Apache Kafka Security: Features and Uses of Kafka
Want to learn more about using Apache Kafka Security? Check out this post to learn more about Kafka features and use cases.
Join the DZone community and get the full member experience.Join For Free
Apache Kafka Security
There are a number of features added in Kafka community in release 0.9.0.0. There is a flexibility for their usage, either separately or together, that enhances security in a Kafka cluster.
So, the list of currently-supported security measures are:
- By using either SSL or SASL and authentication of connections to Kafka Brokers from clients, other tools are possible. It supports various SASL mechanisms, including:
- SASL/GSSAPI (Kerberos) – starting at version 0.9.0.0
- SASL/PLAIN – starting at version 0.10.0.0
- SASL/SCRAM-SHA-256 and SASL/SCRAM-SHA-512 – starting at version 0.10.2.0
2. It also offers authentication of connections from brokers to ZooKeeper.
3. Moreover, it provides encryption of data, which is transferring between brokers andKafka clients or between brokers and tools using SSL. This includes:
- Authorization of reading/write operations by clients.
- Here, authorization is pluggable and supports integration with external authorization services.
Note: Make sure that security is optional.
Need for Kafka Security
Basically, Apache Kafka plays the role as an internal middle layer, which enables our back-end systems to share real-time data feeds with each other through Kafka topics. Generally, any user or application can write messages pertaining to any topic, as well as read data from any topics with a standard Kafka setup. However, it is a required to implement Kafka security when our company moves towards a shared tenancy model while multiple teams and applications use the same Kafka Cluster, or also when Kafka Cluster starts on boarding some critical and confidential information.

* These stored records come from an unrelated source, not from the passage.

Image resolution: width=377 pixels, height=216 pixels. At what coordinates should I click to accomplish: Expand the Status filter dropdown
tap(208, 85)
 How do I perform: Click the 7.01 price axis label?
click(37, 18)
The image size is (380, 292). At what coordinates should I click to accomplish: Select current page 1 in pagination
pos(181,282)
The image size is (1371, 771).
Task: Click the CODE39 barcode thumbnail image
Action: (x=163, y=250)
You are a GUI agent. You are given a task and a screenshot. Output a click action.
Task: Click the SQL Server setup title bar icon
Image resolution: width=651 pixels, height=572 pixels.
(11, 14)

Problems Kafka Security Is Solving
There are three components of Kafka Security:
Encryption of Data In-Flight Using SSL/TLS
It keeps data encrypted between our producers and Kafka, as well as our consumers and Kafka. However, we can say that it is a very common pattern everyone uses when going on the web.

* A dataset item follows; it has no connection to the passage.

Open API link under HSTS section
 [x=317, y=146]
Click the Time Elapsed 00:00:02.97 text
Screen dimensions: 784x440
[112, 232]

Authentication Using SSL or SASL
To authenticate our Kafka Cluster, SSL and SASL allow our producers and our consumers to verify their identity. It is a very secure way to enable our clients to endorse an identity. That helps tremendously in the authorization.
Authorization Using ACLs
In order to determine whether or not a particular client would be authorized to write or read to some topic, the Kafka brokers can run clients against access control lists (ACL).

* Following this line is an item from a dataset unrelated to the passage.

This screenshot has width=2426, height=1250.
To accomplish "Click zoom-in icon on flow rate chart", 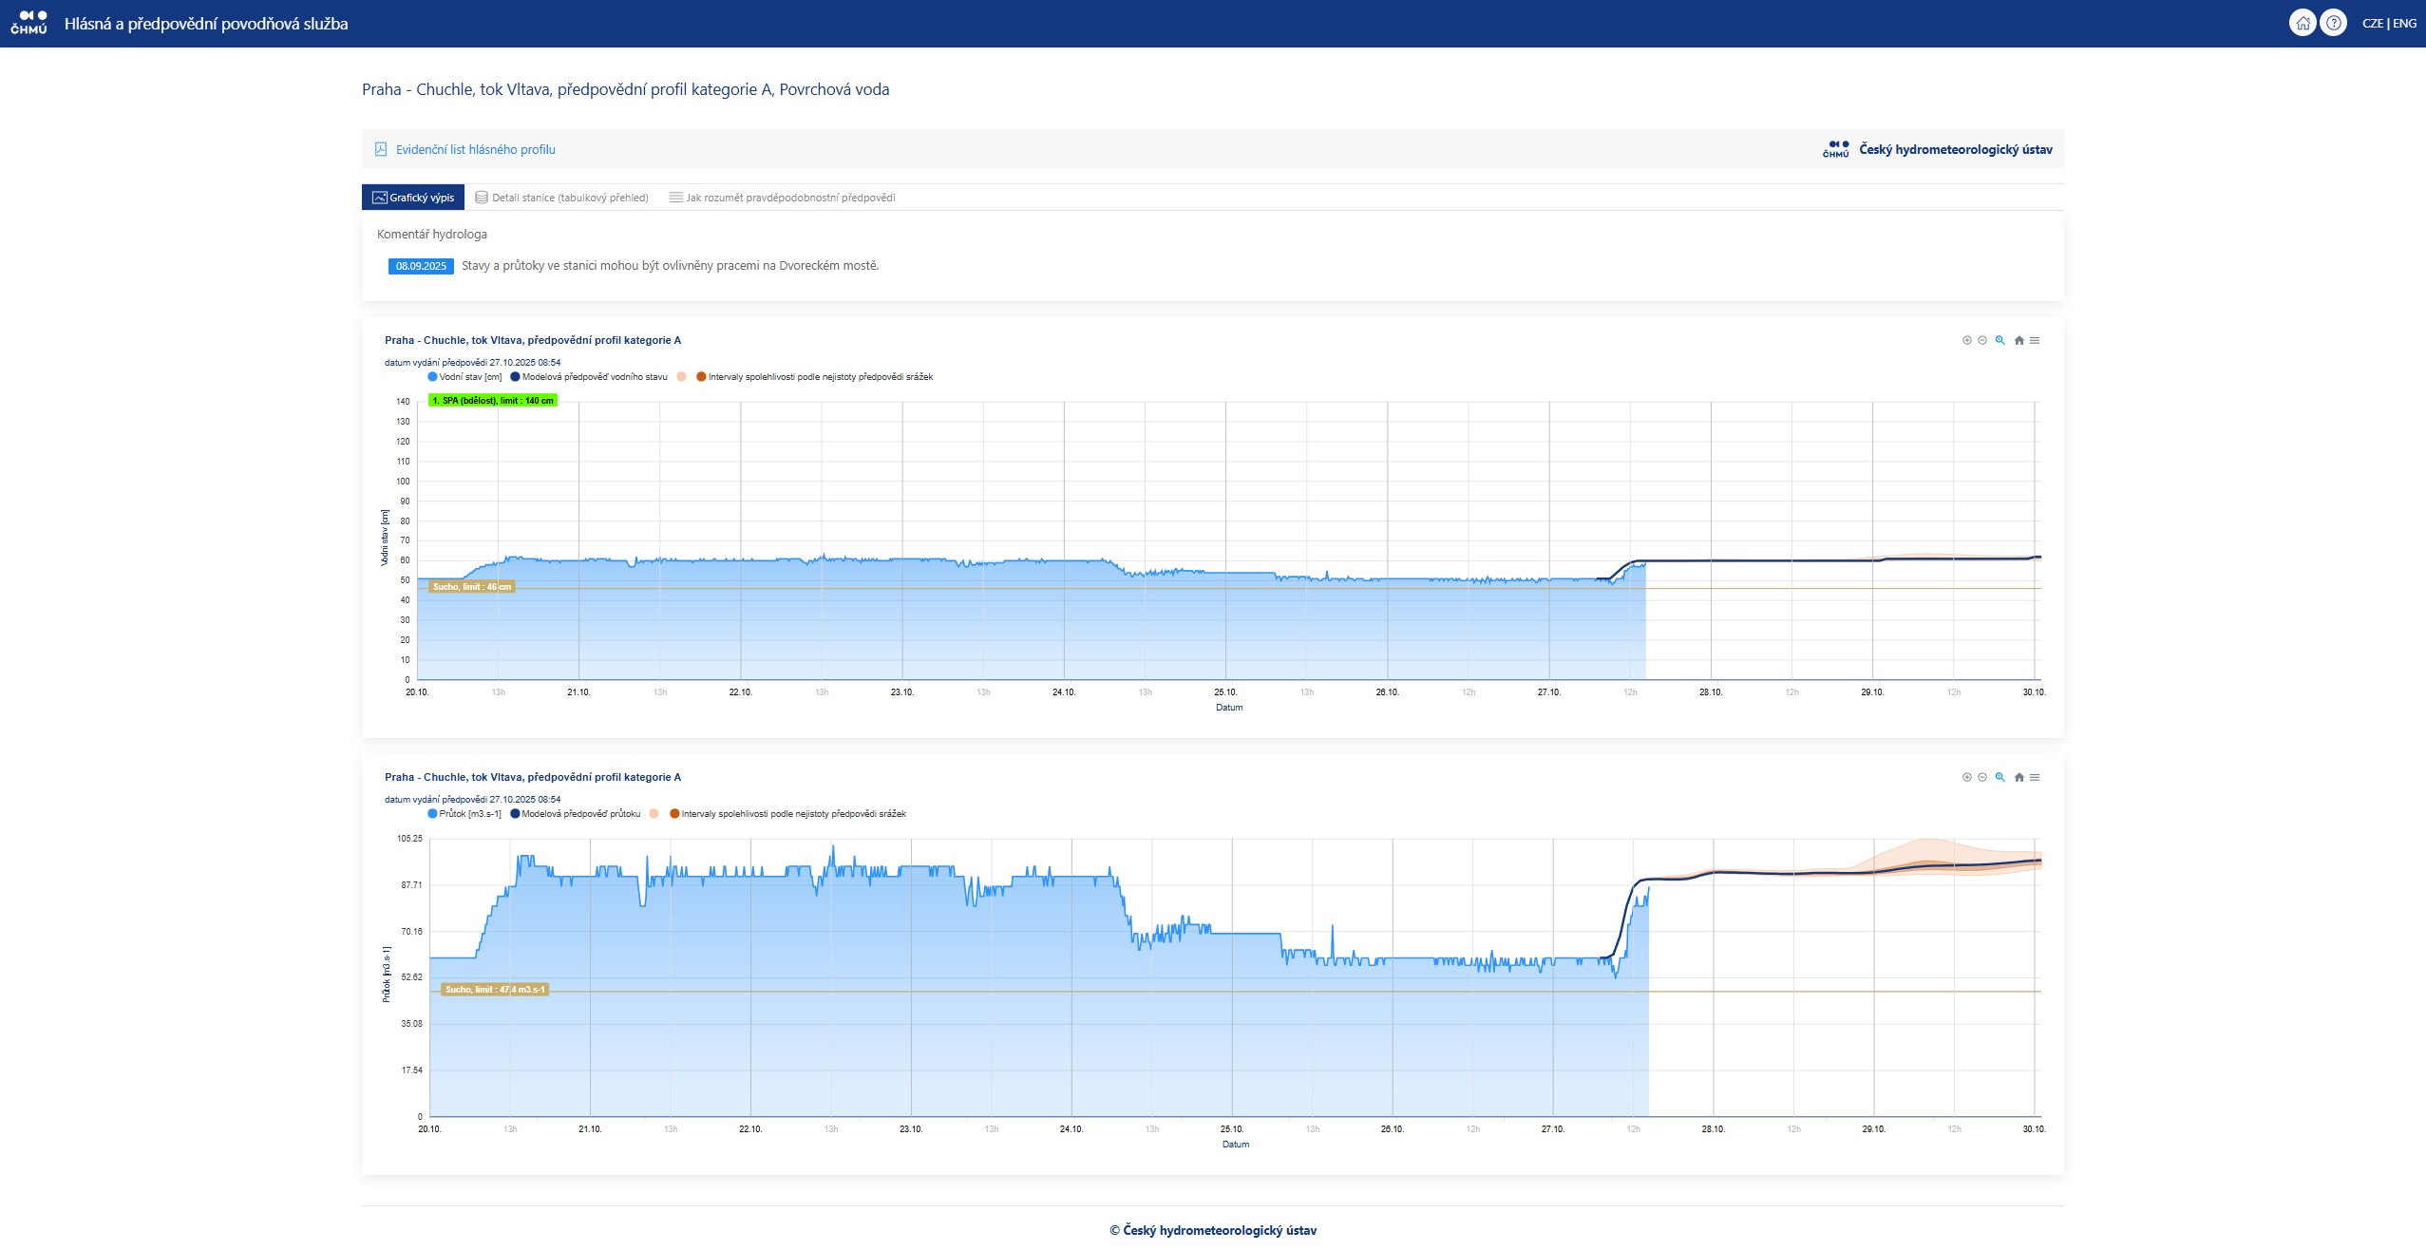I will (x=1966, y=777).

Since our packets, while being routed to Kafka cluster, travel to networks and hop from machine to machine, this solves the problem of the man in the middle (MITM) attack. Any of these routers could read the content of the data if our data is PLAINTEXT.
Our data is encrypted and securely transmitted over the network with enabled encryption and carefully setup SSL certificates. Only the first and the final machine possess the ability to decrypt the packet being sent with SSL.
However, this encryption comes at a cost. That means that in order to encrypt and decrypt packets, the CPU is now leveraged for both the Kafka Clients and the Kafka Brokers. Although, SSL Security comes at the negligible cost of performance.
Note: The encryption is only in-flight and the data still sits un-encrypted on our broker’s disk.
Kafka Authentication (SSL and SASL)
Basically, authentication of Kafka clients to our brokers is possible in two ways: SSL and SASL
SSL Authentication in Kafka
It is leveraging a capability from SSL, what we also call two ways authentication. Basically, it issues a certificate to our clients, signed by a certificate authority that allows our Kafka brokers to verify the identity of the clients.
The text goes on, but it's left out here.